__Text provided__.
--- START ---
Source – techworm.net

The human mind is beautiful yet complex, but have you ever wondered how your brain gets so astute at navigating and finding shortcuts? This is probably a question not on everyone’s mind but for people who are trying to make the way we live our lives easier and better like the Scientists at Google DeepMind, this is a really essential question.

There have been many accomplishments from various AI companies but this feat by Google’s artificial intelligence group, DeepMind and University College London in the United Kingdom has got everyone dreaming.

Imagine an artificial intelligence that trounced a group of experts at a maze game after learning to finds its way around like a human. It’s really remarkable. It’s safe to say AI is winning the rat race.

The most remarkable feat of this experiment was the AI’s self-development of grid cells. During the course of the study, Scientists noticed that the AI developed electrical activity similar to those seen in specialised brain cells which is responsible for human navigational skills when it was trained to navigate through a landscape. Remember that “grid cells” were only just identified in animals in 2005 by Norwegian Neuroscientists May-Britt and Edward Moser, a work that earned the researchers a Nobel Prize in 2014.

In a study, a rat’s grid cells fire when it wanders around and when scientists measured where a rat was located when grid cells fired, those spots — called “firing fields” — formed a hexagonal pattern

Grid cells however don’t work alone, cells like “place cells” which activates when a mammal occupies a specific location and “head direction cells” which activates when the head points in a specific direction are also responsible in helping to keep our bearings.
--- END ---
Dataset excerpts
--- START ---
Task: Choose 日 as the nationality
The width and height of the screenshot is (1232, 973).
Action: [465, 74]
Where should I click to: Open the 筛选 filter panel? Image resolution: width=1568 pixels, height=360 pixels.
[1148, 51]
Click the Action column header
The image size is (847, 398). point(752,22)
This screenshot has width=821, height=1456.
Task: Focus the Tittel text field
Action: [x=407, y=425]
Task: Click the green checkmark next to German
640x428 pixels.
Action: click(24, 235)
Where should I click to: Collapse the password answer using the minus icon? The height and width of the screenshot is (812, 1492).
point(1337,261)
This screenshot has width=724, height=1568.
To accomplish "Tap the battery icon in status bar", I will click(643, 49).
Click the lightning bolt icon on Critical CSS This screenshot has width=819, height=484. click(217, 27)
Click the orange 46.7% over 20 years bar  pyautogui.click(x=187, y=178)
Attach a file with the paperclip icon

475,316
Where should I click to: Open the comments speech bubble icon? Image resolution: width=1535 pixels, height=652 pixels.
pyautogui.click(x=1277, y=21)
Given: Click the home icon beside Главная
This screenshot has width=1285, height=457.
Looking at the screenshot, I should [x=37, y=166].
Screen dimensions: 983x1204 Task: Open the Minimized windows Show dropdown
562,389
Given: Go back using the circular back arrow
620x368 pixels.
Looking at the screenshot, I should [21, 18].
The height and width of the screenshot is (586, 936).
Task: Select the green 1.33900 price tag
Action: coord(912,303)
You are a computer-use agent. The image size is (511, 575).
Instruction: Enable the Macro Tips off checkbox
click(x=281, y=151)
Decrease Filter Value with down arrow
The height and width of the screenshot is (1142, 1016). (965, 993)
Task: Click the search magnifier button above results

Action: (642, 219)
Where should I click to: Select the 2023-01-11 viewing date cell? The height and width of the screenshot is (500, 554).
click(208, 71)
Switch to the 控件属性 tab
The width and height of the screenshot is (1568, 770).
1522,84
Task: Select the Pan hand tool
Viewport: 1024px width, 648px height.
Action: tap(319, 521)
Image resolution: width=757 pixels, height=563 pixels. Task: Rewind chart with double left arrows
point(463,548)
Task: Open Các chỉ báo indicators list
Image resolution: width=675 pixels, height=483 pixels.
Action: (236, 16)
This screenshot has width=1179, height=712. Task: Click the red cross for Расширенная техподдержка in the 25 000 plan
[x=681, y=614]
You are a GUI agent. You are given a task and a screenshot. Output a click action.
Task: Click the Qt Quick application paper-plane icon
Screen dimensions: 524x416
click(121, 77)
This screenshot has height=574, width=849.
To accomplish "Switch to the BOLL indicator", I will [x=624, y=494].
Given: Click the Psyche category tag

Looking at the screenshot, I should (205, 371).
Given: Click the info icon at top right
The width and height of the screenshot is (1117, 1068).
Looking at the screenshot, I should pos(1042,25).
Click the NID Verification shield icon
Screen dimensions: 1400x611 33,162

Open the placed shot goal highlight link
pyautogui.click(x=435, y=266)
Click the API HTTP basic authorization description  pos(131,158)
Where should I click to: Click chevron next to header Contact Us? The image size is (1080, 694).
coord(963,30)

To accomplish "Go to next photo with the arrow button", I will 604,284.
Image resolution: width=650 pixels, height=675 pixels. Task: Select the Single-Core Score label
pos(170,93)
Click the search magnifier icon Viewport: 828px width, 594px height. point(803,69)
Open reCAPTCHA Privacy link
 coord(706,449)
--- END ---
__Exercise 1__.
According to the article on DeepMind's navigating AI, in what year were grid cells first identified in animals?
__Exercise 2__.
Retype the part of the article on DeepMind's navigating AI between "There have been" and "got everyone dreaming.", inclusive.
__Exercise 3__.
Translate this sentence from the article on DeepMind's navigating AI into Spanish: "It’s safe to say AI is winning the rat race."

__Task response 1__.
2005

__Task response 2__.
There have been many accomplishments from various AI companies but this feat by Google’s artificial intelligence group, DeepMind and University College London in the United Kingdom has got everyone dreaming.

__Task response 3__.
Se puede afirmar con seguridad que la IA está ganando la carrera de ratas.